Open JohnTMurphy-NIU opened 2 years ago
This is more correct, but there's a different problem that may occur (and I should have mentioned it- sorry!): The issue is that if the highest degree is 'N' , there may be more than one player with degree 'N'. In that case you need to worry about a few things. First, it should be theoretically possible for any of the players with the highest degree to be chosen as the favorite player, and this should be truly random. Right now, it is assigned to the first one found, which means it is based on the order in which the nodes are returned by the getNodes method, which may be arbitrary (that is, not reliably consistent from call to call, but also not truly random). The better approach is to make a list of all the nodes with the highest value and then choose randomly from that list. However, you may also want to keep the same 'favorite' player from turn to turn, unless they lose a network connection or someone gains one. That is, it should stay 'favorite' so long as it is a member of the set of nodes with the highest degree. Exactly how you handle this is up to you. Suppose that the highest degree is 6, and you have 3 players with degree 6. If the network never changes, do you want to choose one player as the favorite and never change? Or choose one of these three every turn? If the network changes, and some other player ends up with degree 7, do you want to switch? All of this is a little bit more obscure; I think the current implementation will always choose from among the players with the highest degree, and will choose the first one, which is likely to be consistent every time the routine is run, so it will appear as if the same agent is being chosen, but from time to time this may not happen in exactly the same way.

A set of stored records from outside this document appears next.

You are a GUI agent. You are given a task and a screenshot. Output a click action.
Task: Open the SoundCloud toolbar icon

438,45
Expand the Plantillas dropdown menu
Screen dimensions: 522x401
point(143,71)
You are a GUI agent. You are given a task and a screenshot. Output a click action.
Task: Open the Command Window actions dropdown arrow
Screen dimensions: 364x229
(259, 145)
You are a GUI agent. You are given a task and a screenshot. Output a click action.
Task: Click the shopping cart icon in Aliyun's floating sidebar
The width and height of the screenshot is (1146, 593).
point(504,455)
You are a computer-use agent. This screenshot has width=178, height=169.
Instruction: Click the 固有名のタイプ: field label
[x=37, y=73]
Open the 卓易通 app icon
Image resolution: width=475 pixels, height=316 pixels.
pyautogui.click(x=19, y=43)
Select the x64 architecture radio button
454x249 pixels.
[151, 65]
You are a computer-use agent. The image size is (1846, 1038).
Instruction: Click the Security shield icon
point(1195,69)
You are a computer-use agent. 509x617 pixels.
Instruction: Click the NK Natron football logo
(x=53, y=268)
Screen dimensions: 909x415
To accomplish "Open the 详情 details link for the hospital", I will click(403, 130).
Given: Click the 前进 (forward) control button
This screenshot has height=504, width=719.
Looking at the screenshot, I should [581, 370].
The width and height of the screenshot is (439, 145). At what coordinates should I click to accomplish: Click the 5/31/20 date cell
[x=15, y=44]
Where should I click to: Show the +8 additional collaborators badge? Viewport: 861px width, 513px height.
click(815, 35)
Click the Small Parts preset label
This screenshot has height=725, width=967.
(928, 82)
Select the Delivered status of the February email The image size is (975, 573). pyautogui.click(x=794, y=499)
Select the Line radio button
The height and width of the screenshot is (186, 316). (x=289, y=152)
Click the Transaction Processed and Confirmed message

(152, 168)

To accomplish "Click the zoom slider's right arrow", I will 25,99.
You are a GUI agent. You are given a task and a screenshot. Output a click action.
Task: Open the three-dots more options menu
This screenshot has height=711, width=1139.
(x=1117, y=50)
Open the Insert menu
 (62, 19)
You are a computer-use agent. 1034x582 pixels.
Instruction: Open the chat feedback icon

It seems like the intent of the 'Player.findFavorite' method is to find the agent with the highest degree. As written, however, the method will find an arbitrary agent with degree higher than 'self'. (Strictly, it will find the last agent in the arbitrarily ordered list of nodes whose degree is higher than the 'self' agent. Also, if 'self' is the agent with the highest degree, 'favorite' will be left null.) Line 641 should set 'fav = obj;' instead of 'favorite = (Player) obj;'. The closing statement, after the loop through the agents, should be 'favorite = (Player)fav;'.
(You might also consider recording the in-degree of fav in a temporary integer variable; calling net.inDegree(fav) for every iteration may be an expensive network operation, though it's probably not too bad if the number of nodes is small.)